▸ Word and element location records
** Start **

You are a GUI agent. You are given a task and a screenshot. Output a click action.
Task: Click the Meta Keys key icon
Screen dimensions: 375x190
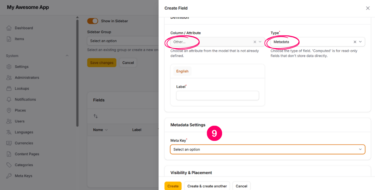[9, 176]
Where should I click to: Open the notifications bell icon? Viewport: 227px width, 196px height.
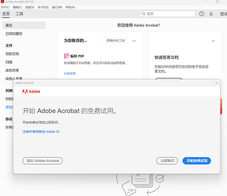pos(211,14)
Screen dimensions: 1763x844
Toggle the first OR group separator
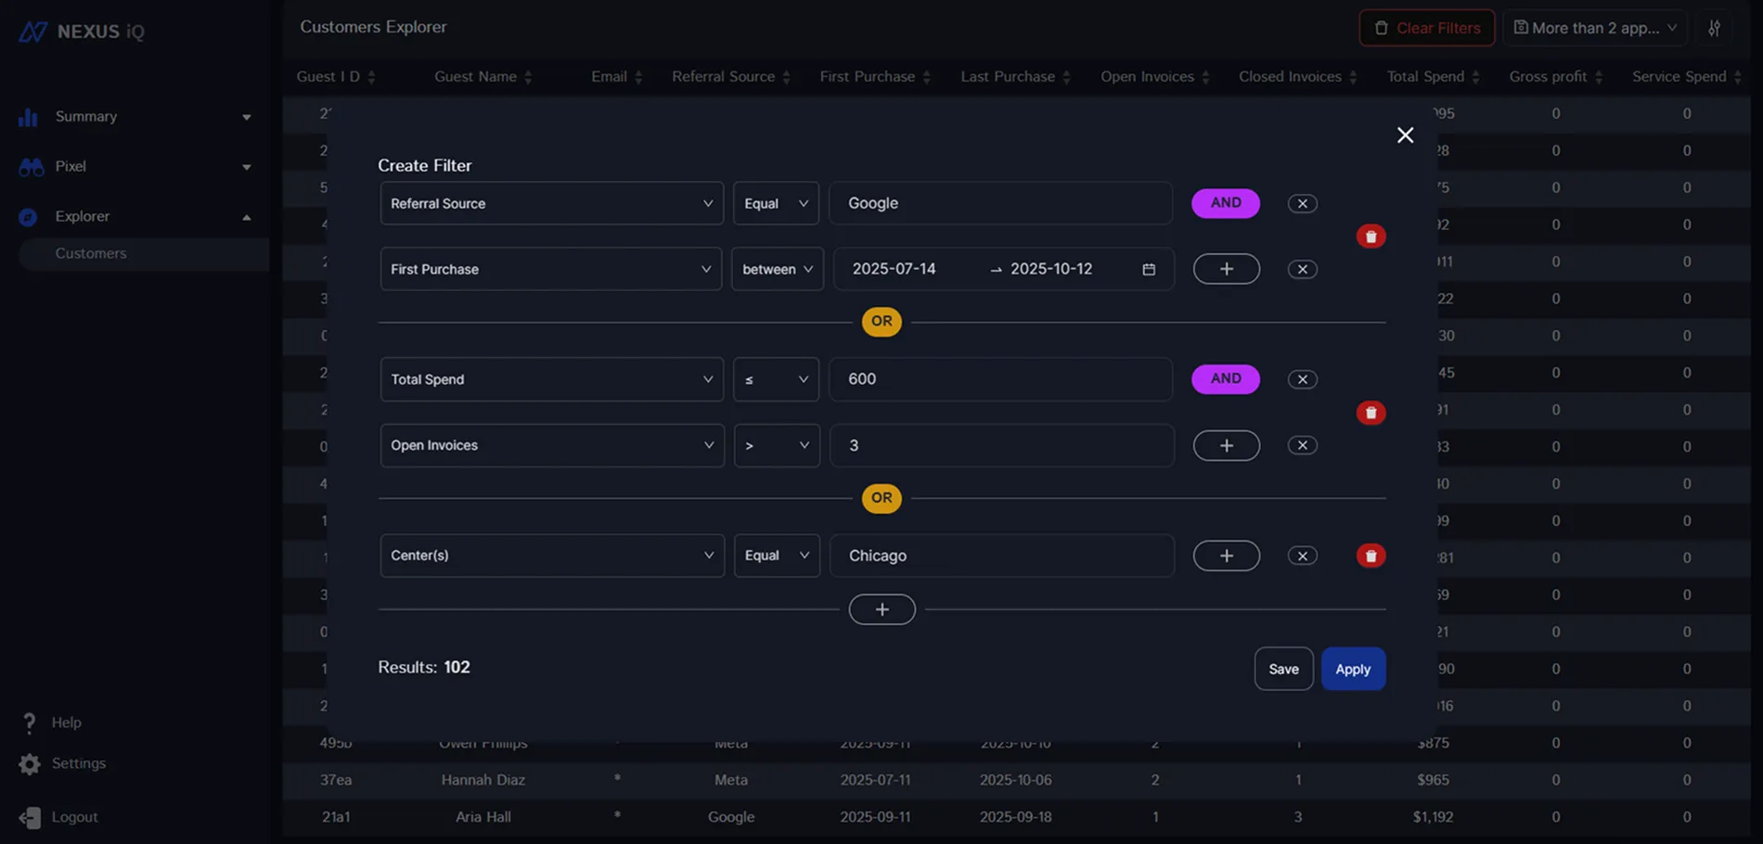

** End **

Find each line in the items that contains the word "dimensions", and copy those lines.

▸ Complete output
Screen dimensions: 375x190
Screen dimensions: 1763x844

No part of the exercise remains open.